▶ Description of the task
The records underneath are to be repeated exactly, with the pictures left out.

Saved data entries:
━━━━━━
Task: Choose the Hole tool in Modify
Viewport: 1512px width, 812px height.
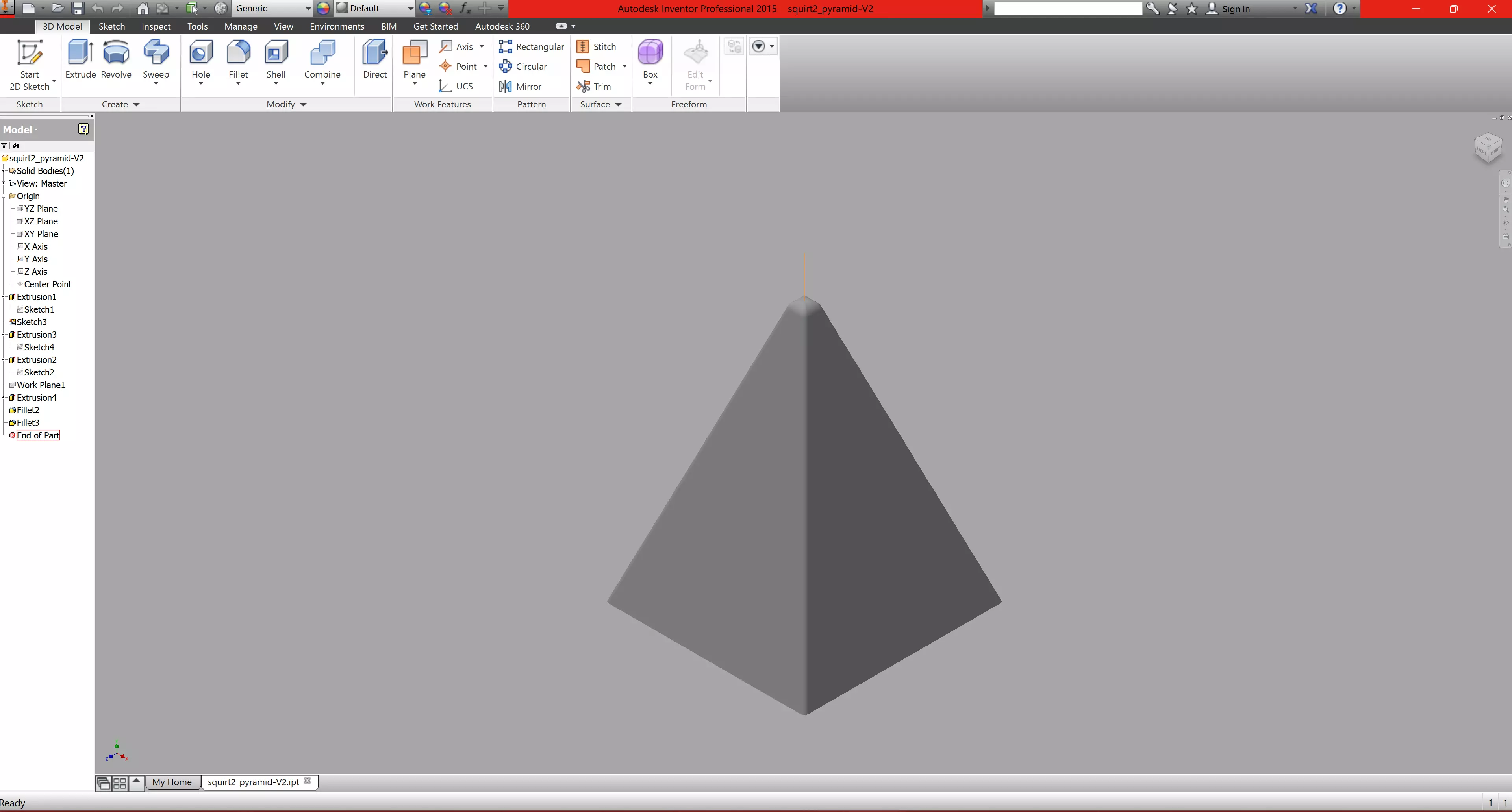Action: (x=201, y=62)
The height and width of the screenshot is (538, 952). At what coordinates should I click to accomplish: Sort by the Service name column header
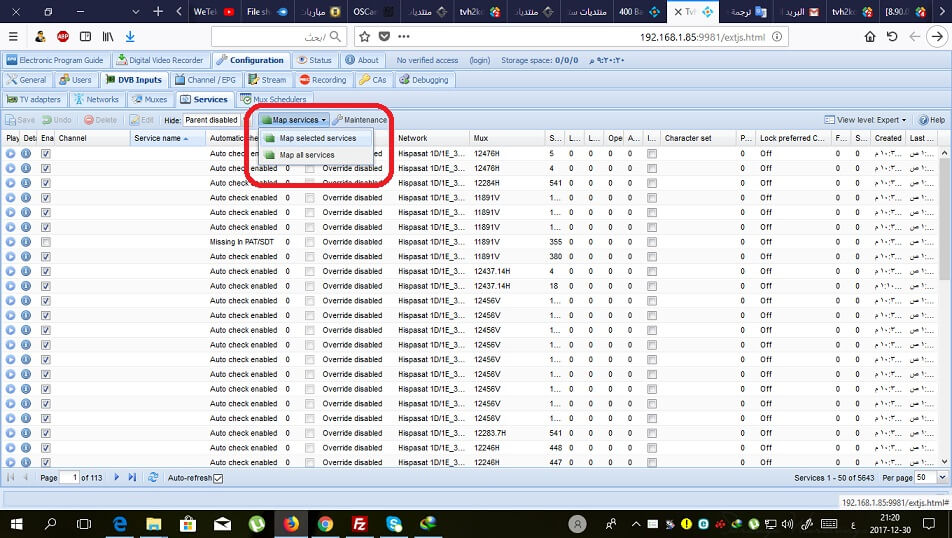click(159, 138)
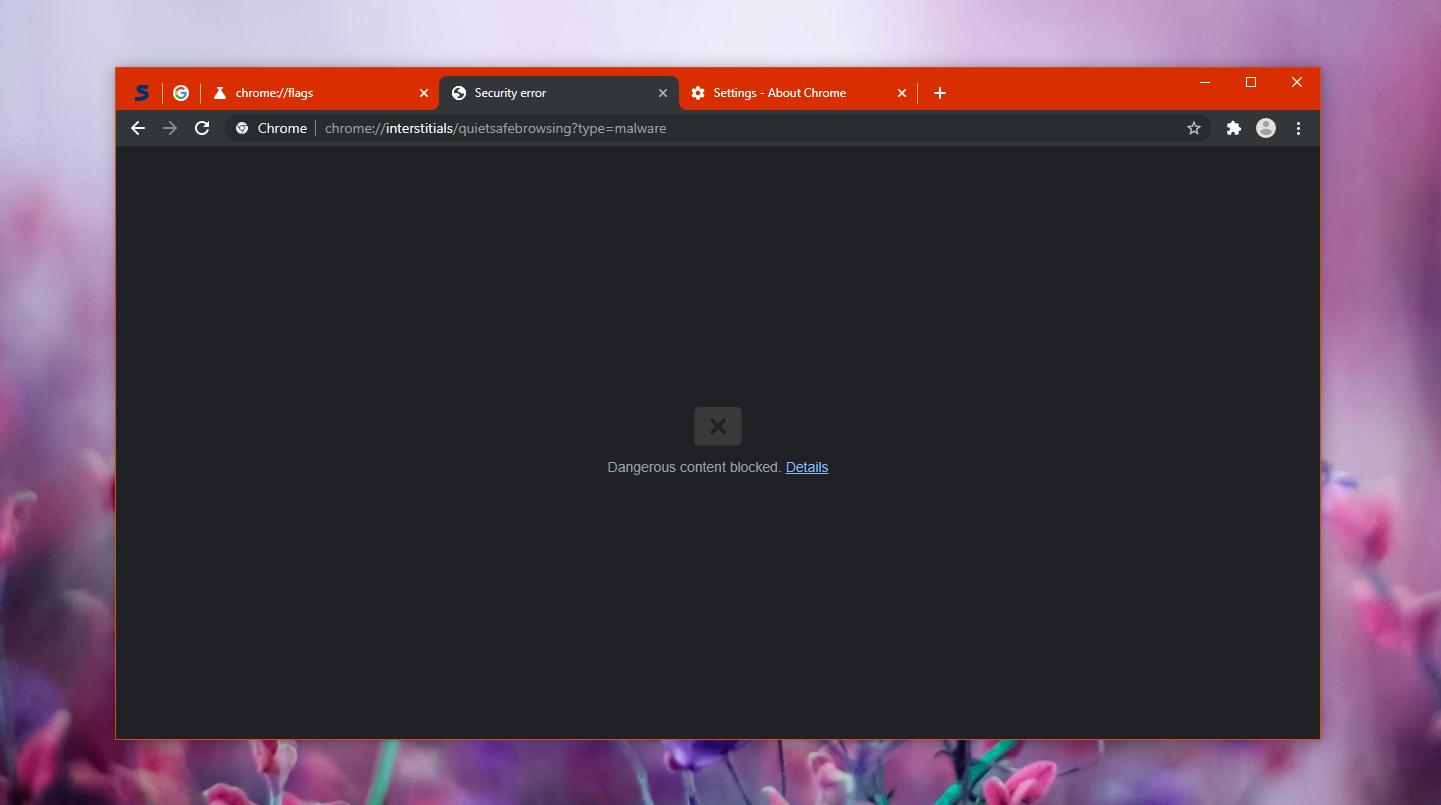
━━━━━━
▶ Solution below
Task: Choose the Hole tool in Modify
Viewport: 1512px width, 812px height.
Action: (x=201, y=62)
The height and width of the screenshot is (538, 952). At what coordinates should I click to accomplish: Sort by the Service name column header
click(159, 138)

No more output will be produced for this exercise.